Kaisar terdiam dan tidak tahu cara menanggapi ini dengan benar, di satu sisi dia akan merusak citra Istana tapi di sisi lain dia akan menyinggung Bei Wang yang terhormat.
Mendengar ini tidak membuat Bei Zhao beranjak, justru bersujud di depan Kaisar.
"Kakak Kekaisaran, kita telah dibesarkan bersama. Paman selalu baik padaku, hubungan kita berdua juga tidak bisa dinilai dengan gunungan emas dan kedudukan. Aku mempercayakan masalah ini padamu. " Ucap Bei Zhao dengan sopan.
"Tapi, aku tidak akan kembali sampai pelaku nya tertangkap. Jika aku kembali dengan tangan kosong maka aku tidak akan memiliki wajah lagi untuk bertemu dengan Wangfei ku. Sebagai seorang suami, aku merasa sangat gagal untuk menjaganya. " Lanjut Bei Zhao dengan emosional.
Kaisar kembali di pusingkan dengan kata kata Bei Zhao yang tiba tiba berbalik arah dengan sangat cepat.
Jika Zhou Beishang ada di sini maka gadis itu pasti akan tertawa terbahak bahak melihat Bei Zhao yang berakting layaknya seorang suami yang baik dan perhatian.
Seolah olah mereka berdua menikah karena berkah dari Surga bukan karena dekrit yang dikeluarkan oleh Kaisar.
"Kasim Luo, utus Kepala Biro Hukum untuk mengusut tugas ini. Jangan sampai mengecewakan adik Kekaisaran ku. " Ucap Kaisar tanpa jalan mundur lagi.
"Ya, Yang Mulia. " Kasim Luo segera berjalan pergi dan mengundang Kepala Biro Hukum.
__ADS_1
Kepala Biro Hukum saat ini adalah Wakil Kepala Biro Hukum yang menjabat saat itu dan sejak Sang Yun Fang di Hukum mati bersama dengan keluarga nya atas tuduhan kejahatan karena korupsi dan mengkhianati Anggota Kekaisaran.
Dibandingkan dengan Sang Yun Fang, Kepala Biro Hukum yang baru ini jauh lebih hati hati dan bekerja dengan bersih.
Di sisi lain, Zhou Beishang sedang memotong tanaman tanaman liar yang ada di pot bunga Jin Zhan Hua nya.
Inilah Bei Wangfei yang dikatakan tidak akan sadar dari pingsan nya selama 1 atau 2 hari, ketika orang orang istana di kacaukan olehnya.
Pelaku utamanya sedang memotong rumput liar, ini sudah kedua kalinya dia mengguncang istana dan dia merasa bangga akan pencapaian itu.
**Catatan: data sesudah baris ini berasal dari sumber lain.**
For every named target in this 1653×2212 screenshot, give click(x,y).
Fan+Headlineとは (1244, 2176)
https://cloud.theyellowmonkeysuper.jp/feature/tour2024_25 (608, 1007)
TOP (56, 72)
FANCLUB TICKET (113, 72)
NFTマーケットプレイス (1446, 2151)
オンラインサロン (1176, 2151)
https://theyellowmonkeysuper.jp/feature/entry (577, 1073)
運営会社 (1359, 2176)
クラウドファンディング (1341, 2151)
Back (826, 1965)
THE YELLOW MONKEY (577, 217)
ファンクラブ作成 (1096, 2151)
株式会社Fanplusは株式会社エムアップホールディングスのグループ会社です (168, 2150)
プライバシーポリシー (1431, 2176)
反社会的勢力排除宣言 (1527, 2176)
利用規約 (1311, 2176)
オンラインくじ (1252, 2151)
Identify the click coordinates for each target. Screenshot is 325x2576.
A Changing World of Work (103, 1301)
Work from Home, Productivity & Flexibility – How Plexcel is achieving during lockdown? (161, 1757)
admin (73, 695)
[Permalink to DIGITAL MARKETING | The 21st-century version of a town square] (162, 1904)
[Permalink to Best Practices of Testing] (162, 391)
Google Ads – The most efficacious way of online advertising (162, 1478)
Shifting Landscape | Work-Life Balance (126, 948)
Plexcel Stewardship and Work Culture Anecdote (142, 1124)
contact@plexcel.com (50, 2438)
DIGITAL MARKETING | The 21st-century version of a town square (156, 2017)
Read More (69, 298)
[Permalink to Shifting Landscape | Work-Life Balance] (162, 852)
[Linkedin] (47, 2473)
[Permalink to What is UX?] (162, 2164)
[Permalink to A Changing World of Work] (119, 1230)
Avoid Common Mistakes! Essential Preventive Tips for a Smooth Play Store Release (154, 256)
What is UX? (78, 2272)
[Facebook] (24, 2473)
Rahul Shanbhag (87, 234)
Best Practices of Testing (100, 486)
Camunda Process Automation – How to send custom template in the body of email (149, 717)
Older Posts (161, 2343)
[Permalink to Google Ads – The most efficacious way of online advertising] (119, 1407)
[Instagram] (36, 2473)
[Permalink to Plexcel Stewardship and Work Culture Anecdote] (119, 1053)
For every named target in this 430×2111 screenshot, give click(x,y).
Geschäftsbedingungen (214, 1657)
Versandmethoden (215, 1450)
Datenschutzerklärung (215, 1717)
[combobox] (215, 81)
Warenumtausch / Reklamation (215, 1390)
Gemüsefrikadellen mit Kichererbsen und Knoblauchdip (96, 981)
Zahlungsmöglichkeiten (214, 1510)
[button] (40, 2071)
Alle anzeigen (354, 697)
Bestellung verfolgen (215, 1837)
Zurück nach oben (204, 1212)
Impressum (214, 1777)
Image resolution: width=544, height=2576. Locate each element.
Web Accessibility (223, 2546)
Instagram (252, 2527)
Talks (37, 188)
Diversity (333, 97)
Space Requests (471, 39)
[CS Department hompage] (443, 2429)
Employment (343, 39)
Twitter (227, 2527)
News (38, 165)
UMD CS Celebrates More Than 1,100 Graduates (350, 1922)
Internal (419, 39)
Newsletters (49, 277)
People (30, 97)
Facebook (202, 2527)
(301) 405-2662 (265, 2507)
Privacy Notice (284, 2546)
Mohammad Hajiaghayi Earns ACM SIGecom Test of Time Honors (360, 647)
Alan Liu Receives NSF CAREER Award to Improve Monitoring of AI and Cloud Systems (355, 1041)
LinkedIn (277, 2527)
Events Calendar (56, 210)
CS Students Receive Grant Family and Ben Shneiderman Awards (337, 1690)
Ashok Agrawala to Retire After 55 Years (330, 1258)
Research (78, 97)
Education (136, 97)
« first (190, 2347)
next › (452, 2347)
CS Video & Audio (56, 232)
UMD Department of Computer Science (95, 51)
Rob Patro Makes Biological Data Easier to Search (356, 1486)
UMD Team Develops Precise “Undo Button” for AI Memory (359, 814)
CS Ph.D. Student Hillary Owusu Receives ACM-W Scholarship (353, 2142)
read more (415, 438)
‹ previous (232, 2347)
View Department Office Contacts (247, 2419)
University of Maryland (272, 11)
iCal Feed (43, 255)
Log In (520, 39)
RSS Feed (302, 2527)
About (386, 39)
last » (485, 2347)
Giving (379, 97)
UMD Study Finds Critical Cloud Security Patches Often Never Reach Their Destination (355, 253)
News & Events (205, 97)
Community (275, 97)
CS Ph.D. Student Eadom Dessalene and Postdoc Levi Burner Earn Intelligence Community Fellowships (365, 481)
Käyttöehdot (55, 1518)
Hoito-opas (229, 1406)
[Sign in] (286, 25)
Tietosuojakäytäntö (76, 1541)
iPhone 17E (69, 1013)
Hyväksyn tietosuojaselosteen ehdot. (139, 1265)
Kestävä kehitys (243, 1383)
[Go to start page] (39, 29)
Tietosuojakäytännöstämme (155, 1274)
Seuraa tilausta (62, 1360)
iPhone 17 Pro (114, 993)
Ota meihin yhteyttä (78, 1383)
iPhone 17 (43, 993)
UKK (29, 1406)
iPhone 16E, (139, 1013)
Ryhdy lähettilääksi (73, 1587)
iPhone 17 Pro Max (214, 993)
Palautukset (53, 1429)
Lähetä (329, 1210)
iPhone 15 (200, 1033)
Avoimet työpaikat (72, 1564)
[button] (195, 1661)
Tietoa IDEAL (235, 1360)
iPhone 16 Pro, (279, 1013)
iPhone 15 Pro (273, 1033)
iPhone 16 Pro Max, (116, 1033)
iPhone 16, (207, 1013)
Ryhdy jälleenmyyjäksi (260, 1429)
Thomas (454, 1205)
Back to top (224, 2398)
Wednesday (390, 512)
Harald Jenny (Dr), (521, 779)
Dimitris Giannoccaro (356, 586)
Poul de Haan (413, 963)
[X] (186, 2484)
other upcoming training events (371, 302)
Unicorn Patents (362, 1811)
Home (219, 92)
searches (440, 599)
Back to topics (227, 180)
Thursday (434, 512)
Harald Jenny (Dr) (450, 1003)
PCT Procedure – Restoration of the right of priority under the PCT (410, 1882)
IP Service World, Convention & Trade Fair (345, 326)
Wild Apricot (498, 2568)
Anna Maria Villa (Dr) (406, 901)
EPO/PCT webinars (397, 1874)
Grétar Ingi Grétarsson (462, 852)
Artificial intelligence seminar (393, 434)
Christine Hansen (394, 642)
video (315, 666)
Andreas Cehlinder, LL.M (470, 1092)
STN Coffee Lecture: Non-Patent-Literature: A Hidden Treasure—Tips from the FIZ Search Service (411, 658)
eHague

Meskipun yang kali ini tidak lewat tangan dan mulutnya sendiri, tapi dia masih merasa puas. Sayang sekali dia tidak bisa menonton langsung.
"Ibu Suri, Ibu Suri, kau masih belum bermain dengan rapih. Kau meninggalkan jejak dimana mana, dengan menggunakan Kaisar apakah kau pikir aku tidak tahu bahwa semuanya berasal dari mu ?" Gumam nya dengan tatapan dingin.
Krek
Tangkai bunga Jin Zhan Hua yang dia pegang, tanpa di sadari olehnya telah di remas olehnya sampai patah menjadi dua.
Bunga Jin Zhan Hua yang baru setengah mekarnitu jatuh ke tanah dan dia menghela nafas kesal.
"Sialan, ini benar benar menyebalkan. " Lanjutnya lagi.
Dia tahu bahwa Kaisar dan Bei Wang tidak memiliki ayah yang sama melainkan kakek dan nenek yang sama.
Baik Kaisar terdahulu maupun Ayah Bei Zhao, Bei Wang sebelumnya, merupakan putra dari Permaisuri.
Salah satu sangat terobsesi dengan pertarungan dan yang lain sangat hebat dalam sastra, akhirnya mereka saling melengkapi satu sama lain.
Karena itulah, Bei Wang dan Kaisar yang sekarang masih memiliki hubungan darah. Hanya saja, tidak seperti ayah mereka, hubungan keduanya saat ini tidak terlalu baik.
Bei Zhao unggul dalam sastra dan militer, sedangkan Kaisar saat ini hanya unggul dalam Sastra sehingga Kaisar saat ini selalu terancam dengan keadaan Bei Zhao.